In Chios, most families have christened their daughters Marcellas; many vessels are named after the Saint: Santa Marcella, Aghia Marcella, St. Marcella, Marcella…
* The Chian Saint with a unique history, far beyond the mythos… It will be a unique experience for all women to try and find, read and study same! Research and you will find out! The place of her martyrdom, the most apocalyptic one in the wildest environment that not even your imagination can make… Worth paying a visit to the Island of the Winds when things ease down given the COVIID-19 mess and see what I mean. Many Happy Returns for their Nameday tomorrow to all Marcellas’ and Marcellos’ – as it’s also a male name too!
Moreover, my friend Marcella Shivhaktiyoga sent me the following last year – another version from what we know:
Saint Markella (also Marcella) was an inhabitant of Fourteenth Century Chios, Greece who was canonized by the Greek Orthodox Church. Her feast day is celebrated on July 22.
Saint Markella was born and lived in Volissos, Chios, Greece. She was raised as a devout Christian by her mother. However, her father (in some accounts) was a pagan.
Markella lived during the fourteenth century – during most of which Chios was under Genoese rule. At a young age, her mother died and Markella continued to study her Bible, pray to God and live a life according to what she was taught.
Around the time of her eighteenth birthday, the virtuous Markella had to flee the fury of her violent father. There are variant accounts given about the reasons for that. In one version, while Markella’s late mother had been a Christian, her father was an idolater and he tried very hard to force his daughter to become an idolater, too; this seems anachronistic, since by the 14th Century paganism was long since extinct in Greece. By another version, the problem was that Markella’s father was consumed with incestuous lust for her, and she fled in horror when he declared his intentions.
Whatever her reason for being afraid of her father, Saint Markella fled to nearby mountains and hid in a bush. Her father found her with the help of a local herdsmen, and they set fire to the bush to force her to show.

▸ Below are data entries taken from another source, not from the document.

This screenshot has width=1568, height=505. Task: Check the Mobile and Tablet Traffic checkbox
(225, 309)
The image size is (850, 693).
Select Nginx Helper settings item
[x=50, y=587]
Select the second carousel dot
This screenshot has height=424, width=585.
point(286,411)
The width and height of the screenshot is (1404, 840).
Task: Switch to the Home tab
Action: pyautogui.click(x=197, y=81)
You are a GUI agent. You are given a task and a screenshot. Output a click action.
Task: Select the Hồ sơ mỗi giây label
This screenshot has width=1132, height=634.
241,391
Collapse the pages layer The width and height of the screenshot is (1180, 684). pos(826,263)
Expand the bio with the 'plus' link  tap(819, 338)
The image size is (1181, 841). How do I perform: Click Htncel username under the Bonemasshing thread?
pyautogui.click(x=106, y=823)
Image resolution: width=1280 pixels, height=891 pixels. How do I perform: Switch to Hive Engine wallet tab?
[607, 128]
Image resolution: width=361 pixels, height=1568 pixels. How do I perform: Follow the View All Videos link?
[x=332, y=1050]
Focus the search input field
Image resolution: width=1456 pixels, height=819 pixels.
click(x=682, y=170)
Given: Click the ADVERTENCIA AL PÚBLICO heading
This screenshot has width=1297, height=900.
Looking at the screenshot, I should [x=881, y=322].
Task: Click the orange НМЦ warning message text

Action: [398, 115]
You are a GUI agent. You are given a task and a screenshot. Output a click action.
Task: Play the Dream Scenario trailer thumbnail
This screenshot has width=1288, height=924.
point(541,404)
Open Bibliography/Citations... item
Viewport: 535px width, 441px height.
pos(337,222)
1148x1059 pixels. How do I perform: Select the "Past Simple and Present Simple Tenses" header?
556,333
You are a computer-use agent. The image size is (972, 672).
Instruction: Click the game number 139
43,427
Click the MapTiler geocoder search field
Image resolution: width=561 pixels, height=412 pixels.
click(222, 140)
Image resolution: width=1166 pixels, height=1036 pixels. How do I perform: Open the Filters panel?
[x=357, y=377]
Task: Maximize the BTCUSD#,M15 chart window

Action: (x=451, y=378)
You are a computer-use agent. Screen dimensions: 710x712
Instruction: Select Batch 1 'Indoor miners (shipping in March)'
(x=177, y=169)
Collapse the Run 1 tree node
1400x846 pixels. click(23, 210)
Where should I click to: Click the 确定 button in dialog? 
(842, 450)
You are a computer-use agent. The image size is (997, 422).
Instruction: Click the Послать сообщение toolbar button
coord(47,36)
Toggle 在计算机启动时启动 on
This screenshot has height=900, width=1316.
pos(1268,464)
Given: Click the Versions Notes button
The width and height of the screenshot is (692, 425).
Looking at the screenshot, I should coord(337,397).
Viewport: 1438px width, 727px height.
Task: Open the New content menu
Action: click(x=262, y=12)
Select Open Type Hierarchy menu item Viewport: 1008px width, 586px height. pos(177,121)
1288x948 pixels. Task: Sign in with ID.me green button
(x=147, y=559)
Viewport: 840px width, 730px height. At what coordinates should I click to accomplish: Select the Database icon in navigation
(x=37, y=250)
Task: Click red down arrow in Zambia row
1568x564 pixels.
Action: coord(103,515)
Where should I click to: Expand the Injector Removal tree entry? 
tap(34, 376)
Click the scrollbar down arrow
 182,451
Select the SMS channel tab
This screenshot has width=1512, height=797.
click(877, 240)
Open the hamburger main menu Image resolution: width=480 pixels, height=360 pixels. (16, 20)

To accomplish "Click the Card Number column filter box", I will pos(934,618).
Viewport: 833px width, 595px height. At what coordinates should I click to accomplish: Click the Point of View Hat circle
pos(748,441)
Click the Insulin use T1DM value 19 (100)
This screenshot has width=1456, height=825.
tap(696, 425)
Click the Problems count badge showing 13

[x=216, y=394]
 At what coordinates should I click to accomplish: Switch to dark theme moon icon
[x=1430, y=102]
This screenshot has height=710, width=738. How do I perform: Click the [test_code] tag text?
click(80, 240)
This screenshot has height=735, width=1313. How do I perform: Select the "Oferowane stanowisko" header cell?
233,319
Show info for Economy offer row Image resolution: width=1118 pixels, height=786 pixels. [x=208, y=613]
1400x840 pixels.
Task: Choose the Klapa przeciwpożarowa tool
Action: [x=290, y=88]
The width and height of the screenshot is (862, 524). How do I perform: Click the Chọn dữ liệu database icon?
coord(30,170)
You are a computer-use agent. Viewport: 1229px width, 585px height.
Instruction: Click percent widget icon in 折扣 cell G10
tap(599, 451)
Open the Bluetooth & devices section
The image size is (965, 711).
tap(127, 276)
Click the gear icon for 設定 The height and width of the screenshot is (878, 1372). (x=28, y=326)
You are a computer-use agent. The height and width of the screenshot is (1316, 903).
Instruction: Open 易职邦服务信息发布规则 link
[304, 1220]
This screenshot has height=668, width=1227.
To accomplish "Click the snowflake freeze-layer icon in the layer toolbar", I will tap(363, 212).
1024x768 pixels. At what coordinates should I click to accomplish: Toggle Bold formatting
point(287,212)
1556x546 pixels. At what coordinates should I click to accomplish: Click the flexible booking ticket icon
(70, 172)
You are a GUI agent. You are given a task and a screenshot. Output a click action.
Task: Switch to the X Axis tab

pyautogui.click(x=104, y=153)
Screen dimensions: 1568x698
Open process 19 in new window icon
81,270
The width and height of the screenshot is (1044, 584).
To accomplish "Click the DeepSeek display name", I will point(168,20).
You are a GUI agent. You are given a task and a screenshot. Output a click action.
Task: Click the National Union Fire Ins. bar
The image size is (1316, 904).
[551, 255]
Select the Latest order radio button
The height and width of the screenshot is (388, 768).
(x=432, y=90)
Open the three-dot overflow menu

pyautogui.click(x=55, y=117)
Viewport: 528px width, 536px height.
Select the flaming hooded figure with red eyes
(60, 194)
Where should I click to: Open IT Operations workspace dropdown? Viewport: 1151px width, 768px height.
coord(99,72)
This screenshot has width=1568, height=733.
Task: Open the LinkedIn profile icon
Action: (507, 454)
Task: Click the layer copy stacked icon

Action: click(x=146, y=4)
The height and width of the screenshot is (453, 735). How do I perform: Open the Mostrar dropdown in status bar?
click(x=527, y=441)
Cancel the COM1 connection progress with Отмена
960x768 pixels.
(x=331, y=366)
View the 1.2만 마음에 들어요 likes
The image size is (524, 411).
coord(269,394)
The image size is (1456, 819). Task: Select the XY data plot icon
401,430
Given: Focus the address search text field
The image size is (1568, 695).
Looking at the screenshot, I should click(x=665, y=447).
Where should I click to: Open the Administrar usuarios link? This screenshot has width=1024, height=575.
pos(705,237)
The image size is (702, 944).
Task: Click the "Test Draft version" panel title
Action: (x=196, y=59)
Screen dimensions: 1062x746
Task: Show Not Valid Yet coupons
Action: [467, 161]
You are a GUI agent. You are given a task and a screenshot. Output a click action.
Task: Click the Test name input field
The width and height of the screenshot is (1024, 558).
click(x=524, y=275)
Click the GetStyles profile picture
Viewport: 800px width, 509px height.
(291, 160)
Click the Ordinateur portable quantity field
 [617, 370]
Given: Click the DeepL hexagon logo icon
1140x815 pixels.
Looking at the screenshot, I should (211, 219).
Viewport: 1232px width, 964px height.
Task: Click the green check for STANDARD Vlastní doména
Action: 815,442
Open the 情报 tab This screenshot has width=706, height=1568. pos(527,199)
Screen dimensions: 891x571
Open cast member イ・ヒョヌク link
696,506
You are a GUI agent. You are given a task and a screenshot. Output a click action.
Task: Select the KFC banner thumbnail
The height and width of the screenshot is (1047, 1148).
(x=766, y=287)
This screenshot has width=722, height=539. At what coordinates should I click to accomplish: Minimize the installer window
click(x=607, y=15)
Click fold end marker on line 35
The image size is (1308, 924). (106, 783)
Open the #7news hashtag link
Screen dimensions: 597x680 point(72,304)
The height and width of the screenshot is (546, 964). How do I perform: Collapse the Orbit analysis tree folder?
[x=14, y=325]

Markella ran to the sea to escape but her father aimed an arrow at her and wounded her. As believed by the local people, The blood of the saint dyed the rocks and to this very day, during the festivities for her feast day, at a specific time, her blood becomes visible on these rocks for all the faithful who bear witness to this miracle.
It is further believed that as she was injured, she prayed to Jesus – her final moments spent in prayer requesting that the rocks would open for her to hide from her father and this happened. However, the opened rock enabled her to hide all of her body inside, but not her head. Her father decapitated her and threw the head into the sea. Her head floated to the nearby beach of Komi.
For many years, the locals could not locate the head until one day an Italian (presumably Genoese) warship was in the area. In the evening, the Italians could see a bright light coming from the distance and when they got closer they witnessed a head, floating in the water, lit by upright floating candles. Immediately, they realized that this was a sacred miracle they were witness to and they took the head of the Saint back to their homeland.
Local tradition also has it that holy water springs from the rocks that mark her martyrdom. Many pilgrims visit this location and every year on 22 July, during the commemoration services for the Saint, the holy sea water in the rock pool boils during the entire Paraklisis Service; this phenomenon only occurs in the presence of a priest. If a pilgrim’s faith is strong, a local tradition is that the water in the rock-pool will feel extremely warm to touch.